Like a futuristic substitute for the market squares of old, Quinze sees his installations as places where people meet and converse as they used to in bygone eras. Red Beacon (2010) is placed in the Jing’an Sculpture Park, the pioneer of presenting public art in the heart of Shanghai located downtown in the Jing'an District. His sculptures redefine social space and provide alternative models of interaction.

Other work is focusing on the axiom that people tend to seek a safe environment, a cocoon eliminating the unexpectable. The installation My Home My House My Stilthouse (2011) in Humlebaek, Denmark at the Louisiana Museum of Modern Art shows the visitor a new form of how housing and living can be perceived.

He revealed a virtual installation Rock Strangers (2011) on the Statue of Liberty in New York City, US on 4 July in collaboration with Beck's for their Green Box Project. The project is co-curated, commissioned and mentored by Nick Knight of SHOWstudio.com and producer Sam Spiegel. Commissioned work will only ever appear in the digital realm.

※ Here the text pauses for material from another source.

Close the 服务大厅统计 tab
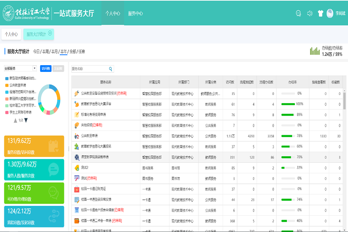348x232 pixels. [50, 33]
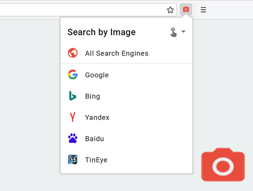253x191 pixels.
Task: Click the large red camera logo
Action: (x=223, y=165)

Arne Quinze: "With these sculptures I'm looking for a confrontation with the public, I hope they start asking questions about what their function on this planet is. What happens when putting all of the sudden an alien element in the city, our habitual urban environment? How do we react to unusual objects if we are confronted with them in our daily lives? Who or what remains the stranger, the person confronted with it or the object itself?"

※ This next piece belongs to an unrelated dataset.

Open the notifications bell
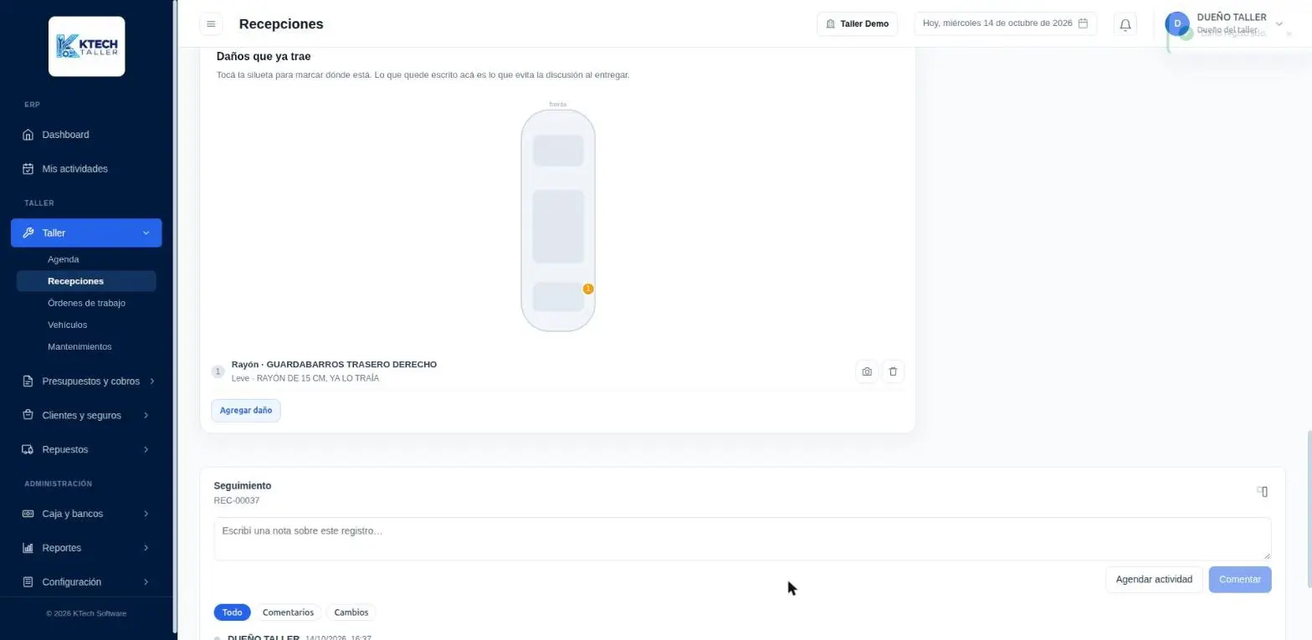1312x640 pixels. (1125, 24)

In the context of  Mons 2015 European Capital of Culture, a wooden installation called The Passenger has been built and will remain visible from 6 December 2014 until 19 December 2019. Unfortunately a partial collapse occurred on 24 December 2014. The installation was fully rebuilt on 15 October 2015 and inaugurated on 16 October 2015.

Work
Quinze's artwork is mainly referring to social interaction, evolution, communication, rhythm, the interplay of lines, contrasts and contradictions. Recurring techniques in his work are multiple types of wood, including salvaged wood; cardboard, polyurethane and electrical colors in fluorescent paint. Because of their intense orange-red color the sculptures contrast with their natural surroundings and generate the sentiment of estrangement. People are completely absorbed by the orange initiating astonished reactions.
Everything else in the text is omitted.